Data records
—————

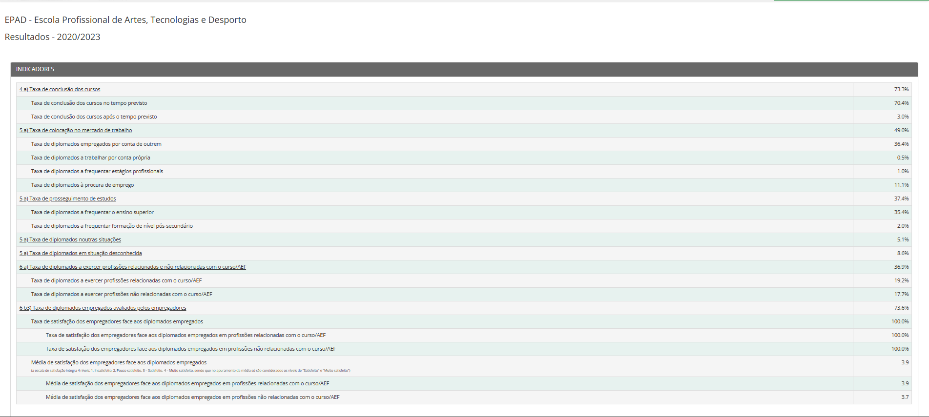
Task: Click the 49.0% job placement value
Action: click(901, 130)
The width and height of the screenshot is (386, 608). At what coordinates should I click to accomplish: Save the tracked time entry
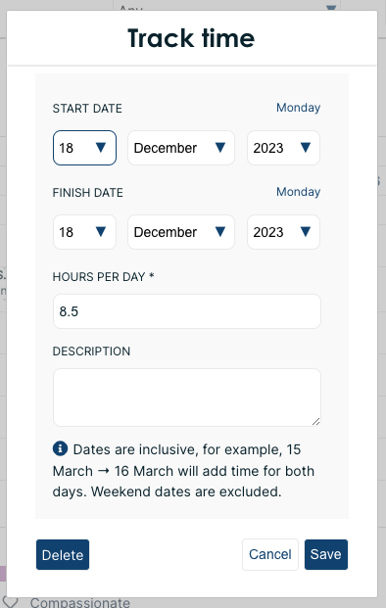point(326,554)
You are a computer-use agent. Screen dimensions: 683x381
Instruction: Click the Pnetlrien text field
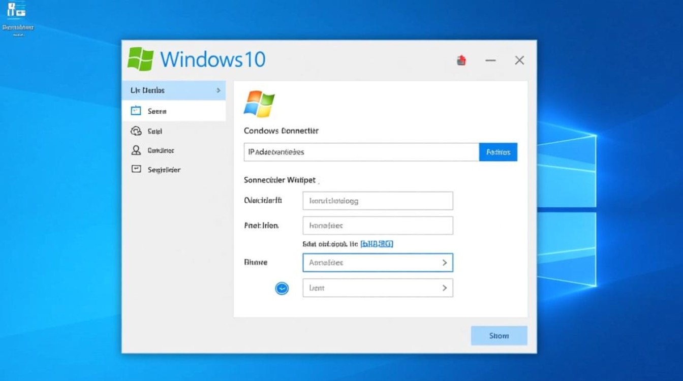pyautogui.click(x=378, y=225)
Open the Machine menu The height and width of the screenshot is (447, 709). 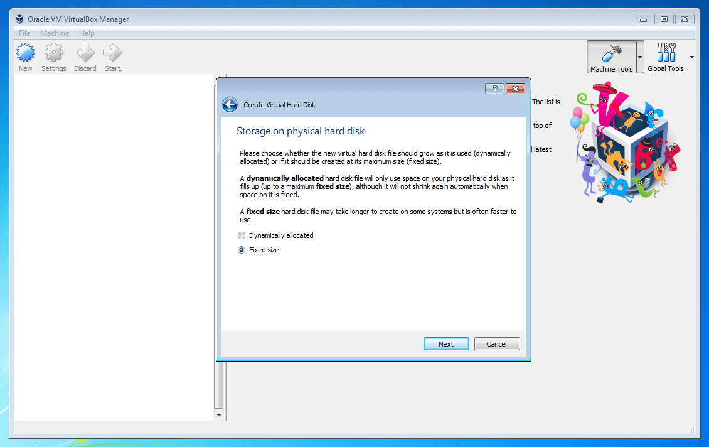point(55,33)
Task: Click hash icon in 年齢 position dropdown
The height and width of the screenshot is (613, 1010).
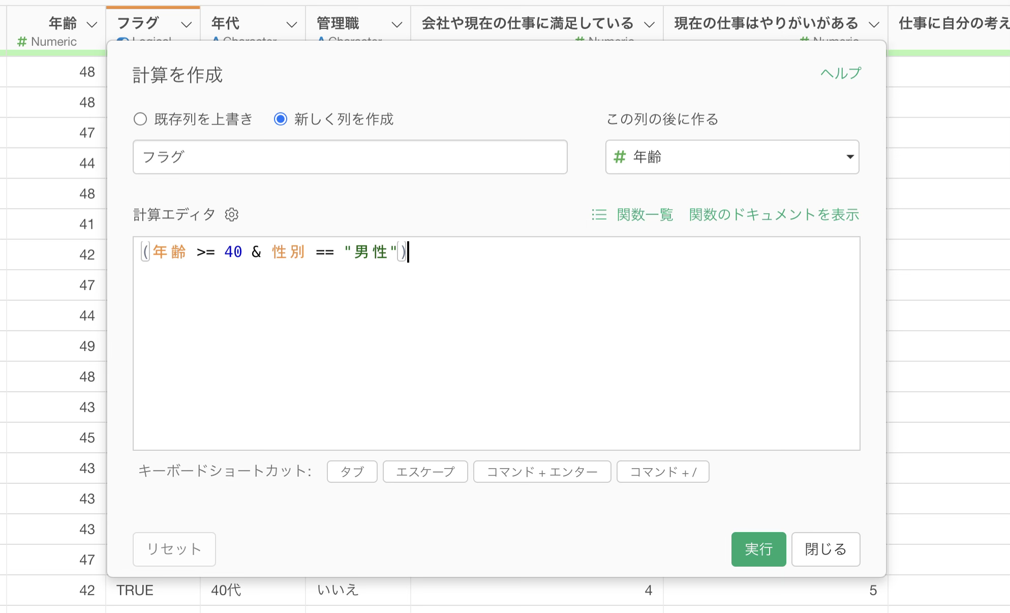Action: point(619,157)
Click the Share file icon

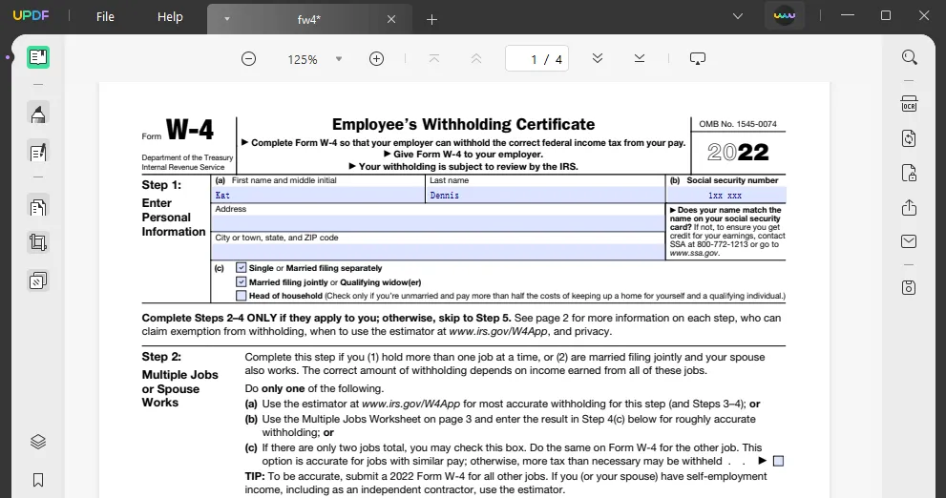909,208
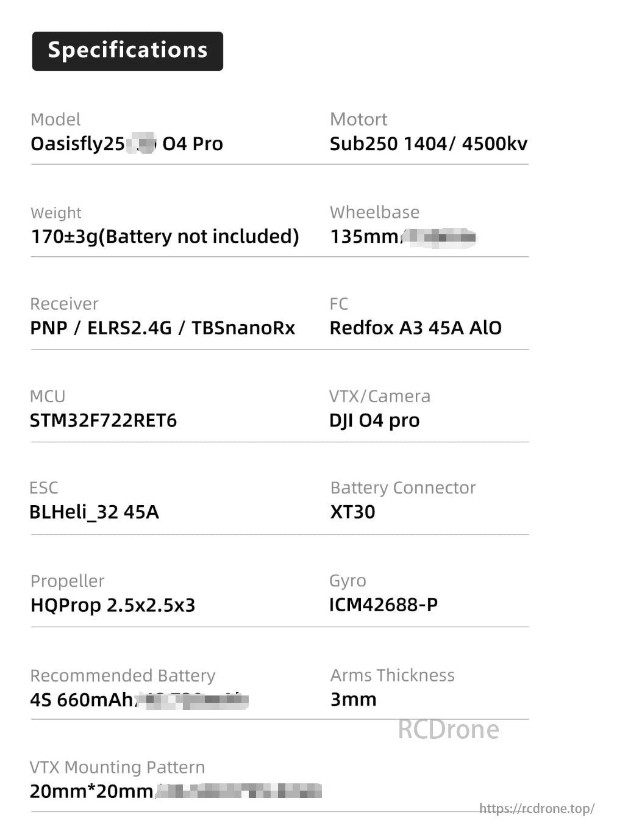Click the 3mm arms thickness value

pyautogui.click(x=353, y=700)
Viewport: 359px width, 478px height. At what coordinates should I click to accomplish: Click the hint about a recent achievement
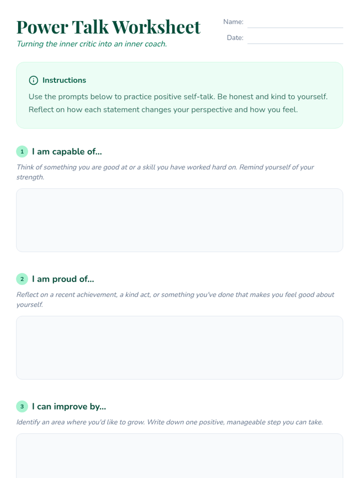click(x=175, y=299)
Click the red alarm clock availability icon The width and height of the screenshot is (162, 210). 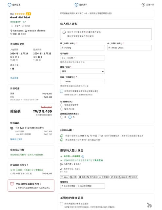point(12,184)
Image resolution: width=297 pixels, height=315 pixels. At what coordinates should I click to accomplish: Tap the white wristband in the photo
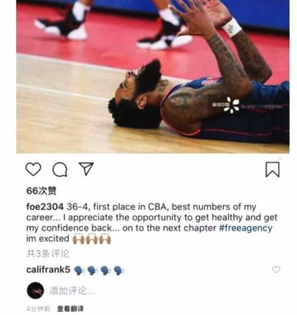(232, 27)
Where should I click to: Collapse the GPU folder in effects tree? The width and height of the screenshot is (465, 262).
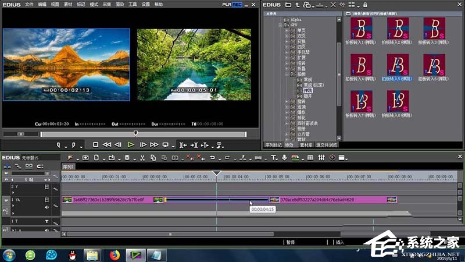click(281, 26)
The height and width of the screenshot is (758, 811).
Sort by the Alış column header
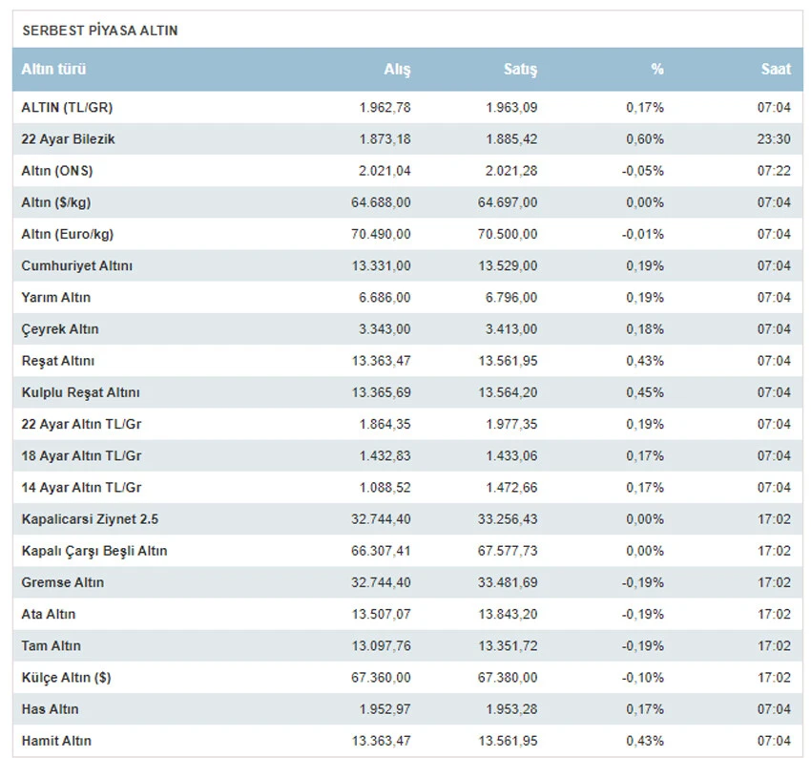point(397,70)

—————

#### What the task requires:
Copy the rows from the line containing "The width and height of the screenshot is (386, 608)." through the line containing "pyautogui.click(x=378, y=225)", swapping "text field" for "input box" and keeping everything else the same. Leave the pictures out.

#### Completed exercise:
The width and height of the screenshot is (386, 608). At what coordinates should I click to accomplish: Save the tracked time entry
point(326,554)
You are a computer-use agent. Screen dimensions: 683x381
Instruction: Click the Pnetlrien input box
pyautogui.click(x=378, y=225)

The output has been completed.